-- INPUT DATA follows --

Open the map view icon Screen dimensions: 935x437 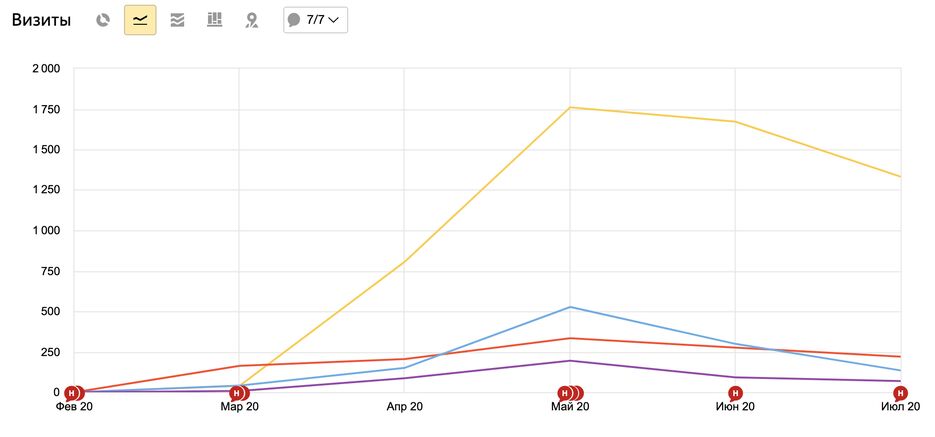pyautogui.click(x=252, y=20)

-- INPUT DATA concluded --
-- INPUT DATA follows --

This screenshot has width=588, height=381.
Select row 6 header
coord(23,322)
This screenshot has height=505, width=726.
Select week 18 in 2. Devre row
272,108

-- INPUT DATA concluded --

_WHAT YOU ARE ASKED TO DO_.
Please copy out each line of the listing above that contains the string "screenshot".

_OUTPUT FOR THIS TASK_.
This screenshot has width=588, height=381.
This screenshot has height=505, width=726.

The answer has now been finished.